The new shelves really do have that “toy store” look I was going for, so all of those hours with a white paintbrush were worth it. I think!
See the Playmobil set here at the bottom, sitting on the carpet? That’s our newest addition: the Porsche 911 Targa 4S and showroom!
Our friends at Playmobil sent it to us to celebrate the reveal of our new storage shelves, and the kids — especially D, who is car-crazy like his dad — are loving it.
(… C and Annabelle were also really, really excited about the cool bubble-wrap it came in.)
D was thrilled to get to use his tiny screwdriver to put in the batteries (three AAA batteries) all by himself, and I’m just happy I no longer need to mess around with that stuff. Oh, the joys of having your kids get older!
Downside of having older kids: they no longer need you to put the stickers on their new Playmobil sets.

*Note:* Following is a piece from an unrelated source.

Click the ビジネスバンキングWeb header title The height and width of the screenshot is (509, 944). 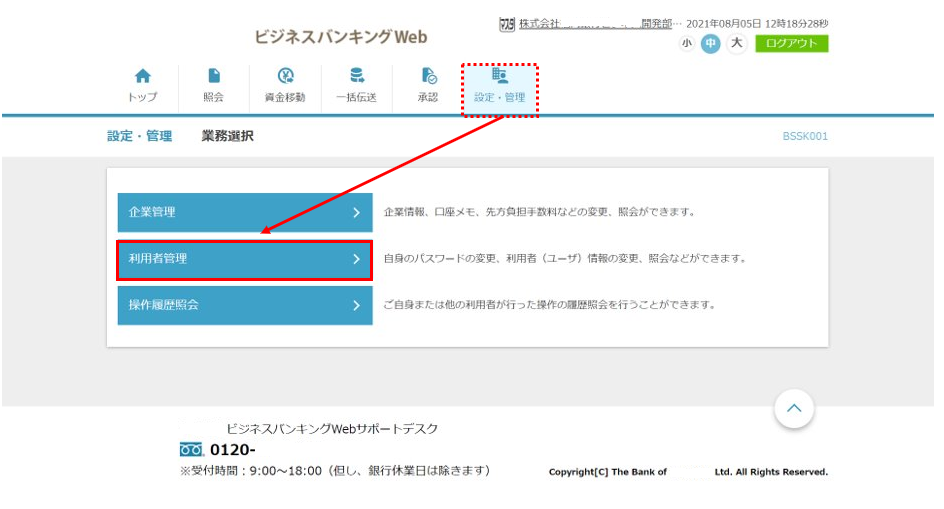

(They did take pity on me and let me do a few, since they know I love it. Nothing like getting that tiny laptop screen sticker on jusssssst right to make your OCD happy.)
Once the pieces were all together, we took it downstairs and installed it on its very own little platform.
It didn’t stay a “set” for long, of course, because they other Playmobil people had to be invited in for dealership tours so they can sit in the comfy armchairs, “watch videos” about the Porsche, and then go for a test-drive.
|I’m pretty sure this guy in the red tie *might* have been a criminal from another set? His head, at least.|
Once we had the batteries in the Porsche, the tiny dashboard lit up (!!!) as well as the front and rear lights. The roof also comes off, which the kids love because they know Mommy and Daddy got married in “a car with no roof.”
We love our newest Playmobil set, and it’s a collection I’m always happy to add to — unlike Mashems, Shopkins, and the other cheap junk my kids also like.
These toys are incredibly well-built and stand the rest of time. (Our neighbours have Playmobil sets from their childhood, and they look just as good as the brand-new sets.)
I can still tell you exactly when we bought each set, and for which occasion. Remember when D received this police station for Christmas?
And his fifth birthday, when we gave him the Playmobil ferris wheel, and other family members went in to get him two more rides?
(And then we made this hilarious YouTube video with little people getting sick on the rides.)
It makes me happy that we now have an attractive place to store our sets and play with them, because a collection like this deserves to have a place of honour.